--- Records ---

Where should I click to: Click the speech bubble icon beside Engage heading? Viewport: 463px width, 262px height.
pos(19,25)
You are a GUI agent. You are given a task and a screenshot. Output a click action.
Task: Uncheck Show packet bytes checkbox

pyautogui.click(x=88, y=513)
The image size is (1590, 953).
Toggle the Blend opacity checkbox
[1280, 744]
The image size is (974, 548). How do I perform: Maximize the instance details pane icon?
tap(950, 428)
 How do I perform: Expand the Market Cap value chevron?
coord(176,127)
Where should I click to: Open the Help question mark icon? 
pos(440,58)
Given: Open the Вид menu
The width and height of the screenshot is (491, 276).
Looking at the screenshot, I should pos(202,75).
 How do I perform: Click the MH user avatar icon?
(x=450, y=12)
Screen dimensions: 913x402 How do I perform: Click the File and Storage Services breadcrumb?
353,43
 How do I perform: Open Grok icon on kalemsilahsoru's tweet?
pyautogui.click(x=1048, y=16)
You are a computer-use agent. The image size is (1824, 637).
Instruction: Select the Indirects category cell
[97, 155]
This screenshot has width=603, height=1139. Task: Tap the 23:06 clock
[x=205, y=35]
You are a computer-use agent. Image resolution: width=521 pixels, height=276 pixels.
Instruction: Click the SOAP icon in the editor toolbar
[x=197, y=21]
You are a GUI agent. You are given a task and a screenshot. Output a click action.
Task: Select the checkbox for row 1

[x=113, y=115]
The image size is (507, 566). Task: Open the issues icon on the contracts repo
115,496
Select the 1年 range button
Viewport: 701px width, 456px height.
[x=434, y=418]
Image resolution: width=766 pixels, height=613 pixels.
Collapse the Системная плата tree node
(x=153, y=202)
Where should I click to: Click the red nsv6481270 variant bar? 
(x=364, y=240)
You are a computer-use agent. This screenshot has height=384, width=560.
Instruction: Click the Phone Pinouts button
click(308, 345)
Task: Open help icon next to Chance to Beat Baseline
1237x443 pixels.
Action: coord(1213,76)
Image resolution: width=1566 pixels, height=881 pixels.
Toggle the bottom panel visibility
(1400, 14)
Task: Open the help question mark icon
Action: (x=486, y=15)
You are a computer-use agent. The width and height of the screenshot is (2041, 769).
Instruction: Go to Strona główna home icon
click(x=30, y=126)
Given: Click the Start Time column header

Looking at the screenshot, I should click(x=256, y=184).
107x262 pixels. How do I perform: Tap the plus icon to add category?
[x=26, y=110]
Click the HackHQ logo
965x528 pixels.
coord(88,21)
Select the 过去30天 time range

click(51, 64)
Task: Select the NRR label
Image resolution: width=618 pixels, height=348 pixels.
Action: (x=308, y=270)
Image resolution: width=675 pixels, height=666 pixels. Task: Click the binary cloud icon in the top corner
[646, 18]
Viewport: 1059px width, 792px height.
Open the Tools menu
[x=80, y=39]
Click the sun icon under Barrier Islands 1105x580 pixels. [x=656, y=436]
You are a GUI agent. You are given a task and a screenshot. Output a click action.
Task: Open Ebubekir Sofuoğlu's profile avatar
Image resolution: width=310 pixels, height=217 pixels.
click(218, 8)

---

» What to do: Swap every "checkbox" in the data for "check box", and leave everything else unchanged.

» Solved problem:
Where should I click to: Click the speech bubble icon beside Engage heading? Viewport: 463px width, 262px height.
pos(19,25)
You are a GUI agent. You are given a task and a screenshot. Output a click action.
Task: Uncheck Show packet bytes check box

pyautogui.click(x=88, y=513)
The image size is (1590, 953).
Toggle the Blend opacity check box
[1280, 744]
The image size is (974, 548). How do I perform: Maximize the instance details pane icon?
tap(950, 428)
 How do I perform: Expand the Market Cap value chevron?
coord(176,127)
Where should I click to: Open the Help question mark icon? 
pos(440,58)
Given: Open the Вид menu
The width and height of the screenshot is (491, 276).
Looking at the screenshot, I should pos(202,75).
 How do I perform: Click the MH user avatar icon?
(x=450, y=12)
Screen dimensions: 913x402 How do I perform: Click the File and Storage Services breadcrumb?
353,43
 How do I perform: Open Grok icon on kalemsilahsoru's tweet?
pyautogui.click(x=1048, y=16)
You are a computer-use agent. The image size is (1824, 637).
Instruction: Select the Indirects category cell
[97, 155]
This screenshot has width=603, height=1139. Task: Tap the 23:06 clock
[x=205, y=35]
You are a computer-use agent. Image resolution: width=521 pixels, height=276 pixels.
Instruction: Click the SOAP icon in the editor toolbar
[x=197, y=21]
You are a GUI agent. You are given a task and a screenshot. Output a click action.
Task: Select the check box for row 1

[x=113, y=115]
The image size is (507, 566). Task: Open the issues icon on the contracts repo
115,496
Select the 1年 range button
Viewport: 701px width, 456px height.
[x=434, y=418]
Image resolution: width=766 pixels, height=613 pixels.
Collapse the Системная плата tree node
(x=153, y=202)
Where should I click to: Click the red nsv6481270 variant bar? 
(x=364, y=240)
You are a computer-use agent. This screenshot has height=384, width=560.
Instruction: Click the Phone Pinouts button
click(308, 345)
Task: Open help icon next to Chance to Beat Baseline
1237x443 pixels.
Action: coord(1213,76)
Image resolution: width=1566 pixels, height=881 pixels.
Toggle the bottom panel visibility
(1400, 14)
Task: Open the help question mark icon
Action: (x=486, y=15)
You are a computer-use agent. The width and height of the screenshot is (2041, 769).
Instruction: Go to Strona główna home icon
click(x=30, y=126)
Given: Click the Start Time column header

Looking at the screenshot, I should click(x=256, y=184).
107x262 pixels. How do I perform: Tap the plus icon to add category?
[x=26, y=110]
Click the HackHQ logo
965x528 pixels.
coord(88,21)
Select the 过去30天 time range

click(51, 64)
Task: Select the NRR label
Image resolution: width=618 pixels, height=348 pixels.
Action: (x=308, y=270)
Image resolution: width=675 pixels, height=666 pixels. Task: Click the binary cloud icon in the top corner
[646, 18]
Viewport: 1059px width, 792px height.
Open the Tools menu
[x=80, y=39]
Click the sun icon under Barrier Islands 1105x580 pixels. [x=656, y=436]
You are a GUI agent. You are given a task and a screenshot. Output a click action.
Task: Open Ebubekir Sofuoğlu's profile avatar
Image resolution: width=310 pixels, height=217 pixels.
click(218, 8)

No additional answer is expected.